▶ _Task instructions_:
(1) Duplicate the part of the excerpt on Ingres from "In 1803 he received" up to and including "Gros in 1802.".
(2) Condense the paragraph of the excerpt on Ingres that begins "In 1803 he received a prestigious commission" into a short bulleted list that keeps its main facts.
(3) Take the excerpt on Ingres further, picking up after its final sentence.

▶ _Document segment_:
....

In 1802 he made his debut at the Salon with Portrait of a Woman (the current whereabouts of which is unknown). Between 1804 and 1806 he painted a series of portraits which were striking for their extreme precision, particularly in the richness of their fabrics and tiny details. These included the Portrait of Philipbert Riviére (1805), Portrait of Sabine Rivière (1805–06), Portrait of Madame Aymon (also known as La Belle Zélie; 1806), and Portrait of Caroline Rivière (1805–06). The female faces were not at all detailed but were softened, and were notable for their large oval eyes and delicate flesh colours and their rather dreamlike expressions. His portraits typically had simple backgrounds of solid dark or light colour, or of sky. These were the beginning of a series that would make him among the most celebrated portrait artists of the 19th century.[14]

As Ingres waited to depart to Rome, his friend Lorenzo Bartolini introduced him to Italian Renaissance paintings, particularly the works Bronzino and Pontormo, which Napoleon had brought back from his campaign in Italy and placed in the Louvre. Ingres assimilated their clarity and monumentality into his own portrait style. In the Louvre were also masterpieces of Flemish art, including the Ghent Altarpiece by Jan van Eyck, which the French army had seized during its conquest of Flanders. The precision of Renaissance Flemish art became part of Ingres's style.[15] Ingres's stylistic eclecticism represented a new tendency in art. The Louvre, newly filled with booty seized by Napoleon in his campaigns in Italy and the Low Countries, provided French artists of the early 19th century with an unprecedented opportunity to study, compare, and copy masterworks from antiquity and from the entire history of European painting.[16] As art historian Marjorie Cohn has written: "At the time, art history as a scholarly enquiry was brand-new. Artists and critics outdid each other in their attempts to identify, interpret, and exploit what they were just beginning to perceive as historical stylistic developments."[17] From the beginning of his career, Ingres freely borrowed from earlier art, adopting the historical style appropriate to his subject, and was consequently accused by critics of plundering the past.

In 1803 he received a prestigious commission, being one of five artists selected (along with Jean-Baptiste Greuze, Robert Lefèvre, Charles Meynier, and Marie-Guillemine Benoist) to paint full-length portraits of Napoleon Bonaparte as First Consul. These were to be distributed to the prefectural towns of Liège, Antwerp, Dunkerque, Brussels, and Ghent, all of which were newly ceded to France in the 1801 Treaty of Lunéville.[18] Napoleon is not known to have granted the artists a sitting, and Ingres's meticulously painted portrait of Bonaparte, First Consul appears to be modelled on an image of Napoleon painted by Antoine-Jean Gros in 1802.

....

▶ _Data excerpt_:
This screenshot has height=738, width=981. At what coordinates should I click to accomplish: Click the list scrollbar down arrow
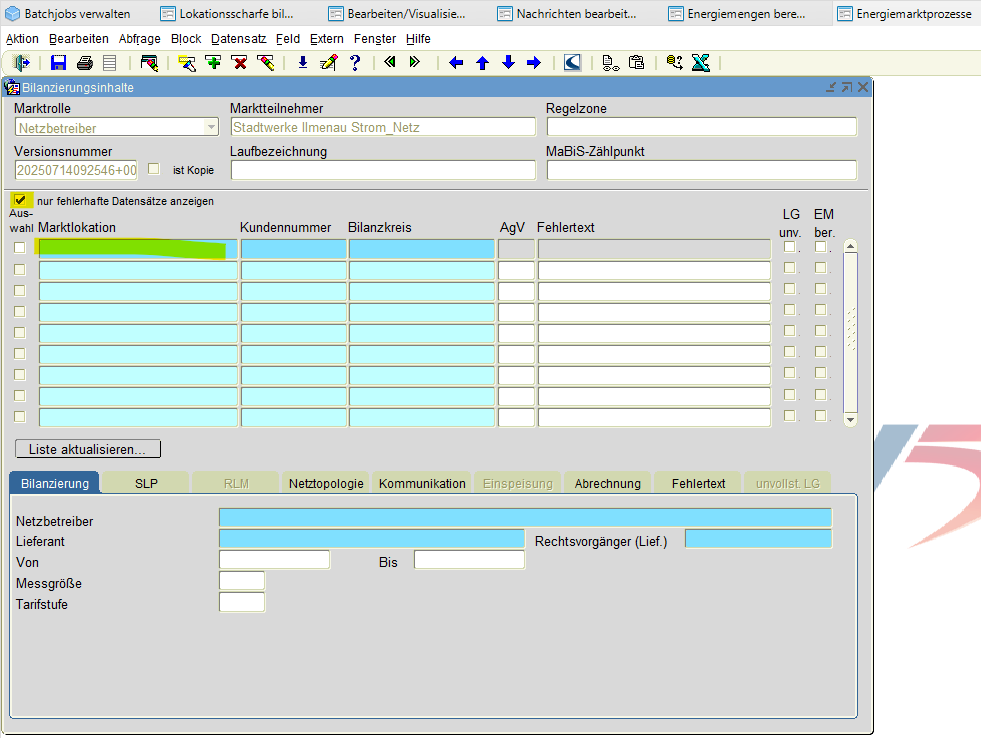pyautogui.click(x=851, y=420)
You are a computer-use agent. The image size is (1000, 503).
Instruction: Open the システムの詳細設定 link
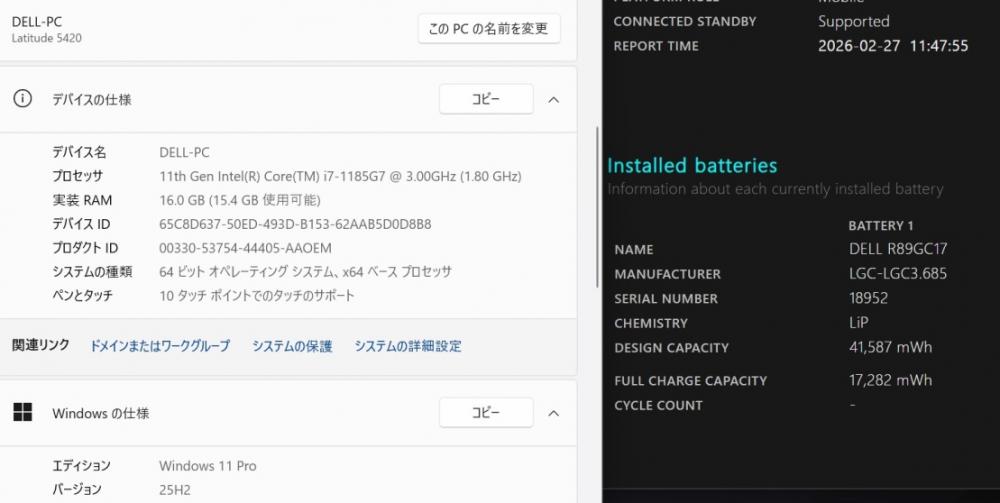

....

▶ _Results in order_:
(1)
In 1803 he received a prestigious commission, being one of five artists selected (along with Jean-Baptiste Greuze, Robert Lefèvre, Charles Meynier, and Marie-Guillemine Benoist) to paint full-length portraits of Napoleon Bonaparte as First Consul. These were to be distributed to the prefectural towns of Liège, Antwerp, Dunkerque, Brussels, and Ghent, all of which were newly ceded to France in the 1801 Treaty of Lunéville.[18] Napoleon is not known to have granted the artists a sitting, and Ingres's meticulously painted portrait of Bonaparte, First Consul appears to be modelled on an image of Napoleon painted by Antoine-Jean Gros in 1802.

(2)
- In 1803 Ingres was one of five artists commissioned to paint full-length portraits of Napoleon Bonaparte as First Consul. The other four were Jean-Baptiste Greuze, Robert Lefèvre, Charles Meynier and Marie-Guillemine Benoist.
- The portraits were meant for Liège, Antwerp, Dunkerque, Brussels and Ghent, prefectural towns ceded to France under the 1801 Treaty of Lunéville.
- Napoleon is not known to have sat for the artists.
- Ingres's meticulous Bonaparte, First Consul appears to be modeled on a portrait of Napoleon that Antoine-Jean Gros painted in 1802.

(3)
In the summer of 1806, Ingres became engaged to Marie-Anne-Julie Forestier, a painter and musician, before leaving for Rome in September. Although he had hoped to stay in Paris long enough to witness the opening of that year's Salon, in which he was to display several works, he reluctantly left for Italy just days before the opening.

Ingres painted a new portrait of Napoleon for presentation at the 1806 Salon, this one showing Napoleon on the Imperial Throne for his coronation. This painting was entirely different from his earlier portrait of Napoleon as First Consul; it concentrated almost entirely on the lavish imperial costume that Napoleon had chosen to wear, and the symbols of power he held. The scepter of Charles V, the sword of Charlemagne the rich fabrics, furs and capes, crown of gold leaves, golden chains and emblems were all presented in extremely precise detail; the Emperor's face and hands were almost lost in the majestic costume.

At the Salon, his paintings—Self-Portrait, portraits of the Rivière family, and Napoleon I on his Imperial Throne—received a very chilly reception.[22] David delivered a severe judgement,[3] and the critics were hostile. Chaussard (Le Pausanias Français, 1806) praised "the fineness of Ingres's brushwork and the finish", but condemned Ingres's style as gothic and asked:

How, with so much talent, a line so flawless, an attention to detail so thorough, has M. Ingres succeeded in painting a bad picture? The answer is that he wanted to do something singular, something extraordinary ... M. Ingres's intention is nothing less than to make art regress by four centuries, to carry us back to its infancy, to revive the manner of Jean de Bruges.

Director of the French Academy in Rome (1834–1841)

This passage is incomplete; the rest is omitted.